Would you copy the line that includes "This screenshot has height=389, width=1414." and every line that follows it, down to the last line of the listing below, exactly as they stand?
[Opening PROVIDED RECORDS section]
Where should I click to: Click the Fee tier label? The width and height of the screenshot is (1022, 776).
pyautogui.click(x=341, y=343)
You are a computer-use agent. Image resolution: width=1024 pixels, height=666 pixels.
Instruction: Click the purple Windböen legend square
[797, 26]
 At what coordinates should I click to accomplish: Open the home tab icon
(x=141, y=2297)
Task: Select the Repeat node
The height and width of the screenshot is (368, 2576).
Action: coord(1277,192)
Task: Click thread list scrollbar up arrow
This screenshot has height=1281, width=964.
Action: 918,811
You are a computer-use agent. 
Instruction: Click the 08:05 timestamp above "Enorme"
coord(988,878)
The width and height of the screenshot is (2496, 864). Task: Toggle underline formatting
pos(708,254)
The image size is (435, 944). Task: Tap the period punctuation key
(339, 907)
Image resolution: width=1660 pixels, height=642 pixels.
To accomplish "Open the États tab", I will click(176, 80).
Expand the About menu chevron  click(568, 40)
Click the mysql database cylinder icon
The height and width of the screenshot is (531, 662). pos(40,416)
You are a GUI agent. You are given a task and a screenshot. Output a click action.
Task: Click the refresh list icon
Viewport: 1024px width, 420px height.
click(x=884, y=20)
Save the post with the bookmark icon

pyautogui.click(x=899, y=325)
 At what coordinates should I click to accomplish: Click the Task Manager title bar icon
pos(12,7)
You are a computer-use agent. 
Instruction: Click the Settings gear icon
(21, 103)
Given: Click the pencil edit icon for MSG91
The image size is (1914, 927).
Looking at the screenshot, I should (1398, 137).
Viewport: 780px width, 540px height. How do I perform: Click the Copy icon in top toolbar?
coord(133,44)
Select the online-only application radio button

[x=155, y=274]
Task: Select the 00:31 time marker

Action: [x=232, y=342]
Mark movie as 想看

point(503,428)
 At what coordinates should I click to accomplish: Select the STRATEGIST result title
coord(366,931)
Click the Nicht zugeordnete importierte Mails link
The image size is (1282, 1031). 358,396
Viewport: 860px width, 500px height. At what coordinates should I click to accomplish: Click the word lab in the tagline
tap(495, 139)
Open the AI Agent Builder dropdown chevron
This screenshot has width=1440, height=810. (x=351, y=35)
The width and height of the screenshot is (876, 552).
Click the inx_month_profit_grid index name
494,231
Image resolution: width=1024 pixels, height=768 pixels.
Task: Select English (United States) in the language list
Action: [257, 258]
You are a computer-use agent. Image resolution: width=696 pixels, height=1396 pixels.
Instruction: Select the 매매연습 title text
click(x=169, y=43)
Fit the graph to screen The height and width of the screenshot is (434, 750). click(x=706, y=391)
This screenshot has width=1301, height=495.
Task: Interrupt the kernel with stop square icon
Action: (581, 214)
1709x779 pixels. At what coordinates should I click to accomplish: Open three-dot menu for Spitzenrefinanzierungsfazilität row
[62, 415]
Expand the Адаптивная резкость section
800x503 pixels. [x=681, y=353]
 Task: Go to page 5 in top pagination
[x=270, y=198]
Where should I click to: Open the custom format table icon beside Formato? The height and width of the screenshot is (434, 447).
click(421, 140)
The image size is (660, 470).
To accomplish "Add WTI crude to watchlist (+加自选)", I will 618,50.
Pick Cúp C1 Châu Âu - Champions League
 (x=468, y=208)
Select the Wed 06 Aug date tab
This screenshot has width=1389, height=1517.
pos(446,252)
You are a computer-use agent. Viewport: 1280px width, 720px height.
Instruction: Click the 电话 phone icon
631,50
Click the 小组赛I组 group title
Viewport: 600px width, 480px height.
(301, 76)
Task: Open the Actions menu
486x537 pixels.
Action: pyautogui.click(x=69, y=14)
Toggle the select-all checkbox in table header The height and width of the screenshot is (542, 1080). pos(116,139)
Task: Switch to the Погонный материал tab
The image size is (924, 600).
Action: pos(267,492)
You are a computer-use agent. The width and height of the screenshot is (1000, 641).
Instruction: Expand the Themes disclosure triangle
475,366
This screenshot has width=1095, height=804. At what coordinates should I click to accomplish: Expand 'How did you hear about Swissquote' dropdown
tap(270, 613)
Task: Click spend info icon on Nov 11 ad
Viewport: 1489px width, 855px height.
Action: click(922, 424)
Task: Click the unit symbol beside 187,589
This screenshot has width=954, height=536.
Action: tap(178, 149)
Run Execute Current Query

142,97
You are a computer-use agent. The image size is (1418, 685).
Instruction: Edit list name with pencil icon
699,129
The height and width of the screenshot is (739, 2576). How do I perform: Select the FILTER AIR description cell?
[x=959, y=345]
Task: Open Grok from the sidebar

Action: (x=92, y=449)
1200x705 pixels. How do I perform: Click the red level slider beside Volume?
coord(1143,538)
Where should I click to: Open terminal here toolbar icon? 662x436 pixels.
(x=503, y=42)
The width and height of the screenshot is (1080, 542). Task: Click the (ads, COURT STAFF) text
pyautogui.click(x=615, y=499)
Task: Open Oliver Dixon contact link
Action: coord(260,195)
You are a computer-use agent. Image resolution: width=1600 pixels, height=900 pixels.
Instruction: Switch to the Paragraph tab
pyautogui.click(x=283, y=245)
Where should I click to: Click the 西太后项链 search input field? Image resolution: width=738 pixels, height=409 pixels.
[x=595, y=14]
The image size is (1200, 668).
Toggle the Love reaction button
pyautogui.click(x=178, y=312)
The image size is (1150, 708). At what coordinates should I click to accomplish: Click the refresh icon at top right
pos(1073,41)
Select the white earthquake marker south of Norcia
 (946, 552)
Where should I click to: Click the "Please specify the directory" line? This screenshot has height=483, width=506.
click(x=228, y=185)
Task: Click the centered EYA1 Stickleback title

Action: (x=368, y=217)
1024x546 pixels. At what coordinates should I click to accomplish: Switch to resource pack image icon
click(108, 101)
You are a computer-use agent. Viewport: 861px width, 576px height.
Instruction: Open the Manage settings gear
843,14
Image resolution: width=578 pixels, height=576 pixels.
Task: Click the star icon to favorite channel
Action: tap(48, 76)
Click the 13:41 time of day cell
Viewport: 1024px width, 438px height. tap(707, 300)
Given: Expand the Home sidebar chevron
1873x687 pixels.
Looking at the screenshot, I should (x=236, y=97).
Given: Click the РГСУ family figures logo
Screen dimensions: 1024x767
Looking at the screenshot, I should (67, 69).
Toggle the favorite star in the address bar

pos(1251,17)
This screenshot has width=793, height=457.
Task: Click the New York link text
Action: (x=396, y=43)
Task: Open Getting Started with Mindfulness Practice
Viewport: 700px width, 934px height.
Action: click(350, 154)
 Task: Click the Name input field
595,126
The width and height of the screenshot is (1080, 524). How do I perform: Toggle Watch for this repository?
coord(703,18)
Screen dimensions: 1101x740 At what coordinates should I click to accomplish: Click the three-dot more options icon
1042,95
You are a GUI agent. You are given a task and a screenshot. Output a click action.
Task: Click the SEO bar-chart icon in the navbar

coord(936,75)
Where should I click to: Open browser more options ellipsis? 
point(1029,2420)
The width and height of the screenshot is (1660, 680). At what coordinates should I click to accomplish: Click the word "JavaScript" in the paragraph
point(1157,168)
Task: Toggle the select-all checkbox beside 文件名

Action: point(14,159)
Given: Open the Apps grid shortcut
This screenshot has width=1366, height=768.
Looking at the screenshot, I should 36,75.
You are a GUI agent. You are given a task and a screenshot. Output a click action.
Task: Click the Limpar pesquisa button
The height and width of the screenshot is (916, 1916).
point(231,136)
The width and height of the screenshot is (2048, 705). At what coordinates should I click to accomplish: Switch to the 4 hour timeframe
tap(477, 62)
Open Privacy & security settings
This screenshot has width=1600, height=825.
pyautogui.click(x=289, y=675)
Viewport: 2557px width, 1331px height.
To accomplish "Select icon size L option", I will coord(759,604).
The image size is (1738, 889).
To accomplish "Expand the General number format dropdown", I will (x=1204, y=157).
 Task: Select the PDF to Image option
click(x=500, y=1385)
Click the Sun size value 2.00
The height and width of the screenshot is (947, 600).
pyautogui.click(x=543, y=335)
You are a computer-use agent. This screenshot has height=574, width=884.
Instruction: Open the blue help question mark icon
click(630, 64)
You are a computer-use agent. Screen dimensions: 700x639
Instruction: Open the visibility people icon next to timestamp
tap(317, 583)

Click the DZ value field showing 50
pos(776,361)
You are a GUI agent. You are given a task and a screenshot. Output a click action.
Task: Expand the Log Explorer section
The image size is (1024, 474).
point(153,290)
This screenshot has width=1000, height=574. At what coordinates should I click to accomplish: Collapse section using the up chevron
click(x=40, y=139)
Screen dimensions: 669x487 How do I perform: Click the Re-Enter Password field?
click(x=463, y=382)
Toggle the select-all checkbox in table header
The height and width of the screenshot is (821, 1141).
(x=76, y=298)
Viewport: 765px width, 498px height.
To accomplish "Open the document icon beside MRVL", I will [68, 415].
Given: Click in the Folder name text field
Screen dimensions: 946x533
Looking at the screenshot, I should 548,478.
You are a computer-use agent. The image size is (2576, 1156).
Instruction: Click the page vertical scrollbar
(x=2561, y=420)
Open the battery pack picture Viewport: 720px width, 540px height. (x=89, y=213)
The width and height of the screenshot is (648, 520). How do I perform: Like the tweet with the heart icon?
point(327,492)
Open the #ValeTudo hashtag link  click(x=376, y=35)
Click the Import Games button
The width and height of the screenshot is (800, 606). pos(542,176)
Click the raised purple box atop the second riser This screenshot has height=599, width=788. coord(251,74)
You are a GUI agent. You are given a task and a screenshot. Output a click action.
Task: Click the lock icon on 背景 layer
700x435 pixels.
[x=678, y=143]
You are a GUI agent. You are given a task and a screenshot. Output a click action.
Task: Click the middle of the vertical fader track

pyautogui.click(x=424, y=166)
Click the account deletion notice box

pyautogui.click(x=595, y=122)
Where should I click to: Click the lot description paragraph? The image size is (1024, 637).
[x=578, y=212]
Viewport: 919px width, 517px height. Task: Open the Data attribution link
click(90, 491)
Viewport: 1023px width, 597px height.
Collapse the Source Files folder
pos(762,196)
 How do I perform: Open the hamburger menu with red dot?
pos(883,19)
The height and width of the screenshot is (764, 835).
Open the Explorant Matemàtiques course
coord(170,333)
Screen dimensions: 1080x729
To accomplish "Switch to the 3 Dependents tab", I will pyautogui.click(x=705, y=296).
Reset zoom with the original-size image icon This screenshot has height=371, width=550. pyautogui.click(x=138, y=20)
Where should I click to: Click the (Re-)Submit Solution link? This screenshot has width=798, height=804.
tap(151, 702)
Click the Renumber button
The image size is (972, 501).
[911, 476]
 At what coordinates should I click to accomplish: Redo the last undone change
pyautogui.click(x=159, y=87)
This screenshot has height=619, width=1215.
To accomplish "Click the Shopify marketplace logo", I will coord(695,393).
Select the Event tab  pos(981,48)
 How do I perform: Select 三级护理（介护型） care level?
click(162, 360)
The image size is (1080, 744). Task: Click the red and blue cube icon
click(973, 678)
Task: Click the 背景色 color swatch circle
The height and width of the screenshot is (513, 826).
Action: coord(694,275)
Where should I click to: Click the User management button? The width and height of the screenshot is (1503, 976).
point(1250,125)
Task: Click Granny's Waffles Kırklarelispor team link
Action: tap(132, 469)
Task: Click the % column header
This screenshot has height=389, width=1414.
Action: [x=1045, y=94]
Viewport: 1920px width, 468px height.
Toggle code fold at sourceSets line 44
[Closing PROVIDED RECORDS section]
TASK ANSWER:
This screenshot has height=389, width=1414.
Action: [x=1045, y=94]
Viewport: 1920px width, 468px height.
Toggle code fold at sourceSets line 44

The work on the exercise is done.